[python] checking field existence results infinite loop
Hi again,
I've been trying to test against non-existent fields, but it seems there's a bug that causes an infinite loop of executing the consequent function.
Easy to reproduce:
jj = {'v': None}
with ruleset('does_exist'):
@when_all(-m.w)
def is_exist(c):
print(f'{c.m.w} is non-existent')
post('does_exist', jj)
Will print endlessly: "None is non-existent".
Just for the sake of it, the f-string or the reference to a non-existent value are NOT responsible for this issue.
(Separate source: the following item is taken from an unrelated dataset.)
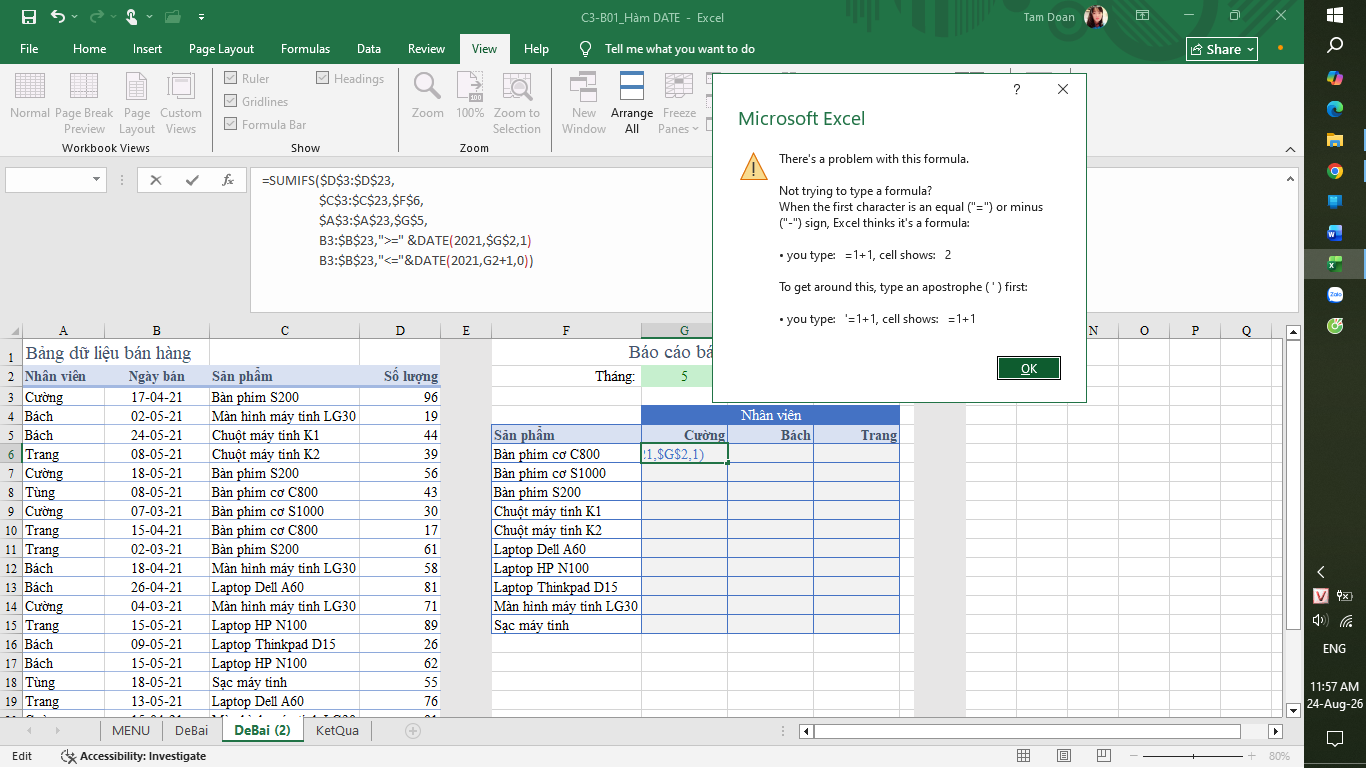Click the Insert Function fx icon
This screenshot has width=1366, height=768.
coord(228,180)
Removed both and the script will end up in an infinite loop again, printing w is non-existent endlessly.
jj = {'v': None}
with ruleset('does_exist'):
@when_all(-m.w)
def is_exist(c):
print('w is non-existent')
post('does_exist', jj)
I hope this is helpful.
Hi, thanks for asking the question. The problem is the context is asserted every time an action is executed. Because the context doesn't have a 'w' property it keeps satisfying the rule. This sample works as expected:
from durable.lang import *
jj = {'v': None}
with ruleset('does_exist'):
@when_all(-m.w)
def is_exist(c):
print(f'{c.m.w} is non-existent')
update_state('does_exist', { 'w': 1 })
post('does_exist', jj)
Hi,
Thanks, the update state() is new to me so as durable rules.
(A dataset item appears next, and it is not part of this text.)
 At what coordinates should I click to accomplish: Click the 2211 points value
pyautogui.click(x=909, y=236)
My use-case is fetching a number of SalesForce objects (btw SF returns non-sparse JSON objects) and parse them (cross-relating object fields) into a very complex and different JSON object. My hope was to able to use durable_rules as the heart of my application to build complex and well-organised rule-base. All rulesets stored in a separate Python module, and I call post() in a very concise, looped manner in the body of my application. Each rule returns a fix-structured dictionary, eg. for a missing value.
with ruleset('is_color'):
@when_all(m.source_object.Obj_color != None)
def is_color(c):
value = str(c.m.source_object.Obj_color)
c.s.wrt = {'path': 'target_obj.sub_obj.target_field',
'value': value}
@when_all(m.source_object.Obj_color == None)
def is_color(c):
value = str(c.m.source_object.Obj_color)
c.s.wrt = {'path': 'target_obj.sub_obj.target_field',
'value': None}
c.s.msg = {
'type': 'warning',
'name': 'Obj_color',
'msg': 'No color data found.',
'field': 'source_object.Obj_color',
'value': value
}
I'm trying to figure out a way to implement your example. But I feel like updating state, aka injecting a value - when the aim is to find out its existence - effectively hiding the fact of missing key/value and potentially lead to false evaluation by overwriting an existing value. Please correct me if my assumption was wrong.
Though, checking for missing key/value doesn't directly affect my actual project I feel this is certainly a misbehaviour of durable_rules library - rendering the - operator to be a "feature" that will 100% break the code.
Thanks again, G
You are right, context changes should not affect the fact/event rules unless explicitly stated (using s.field in the expressions). Let me think about this, the fix might be a little involved.
Hi Jesus, Hope you are doing well. Do you have any news/update on this issue?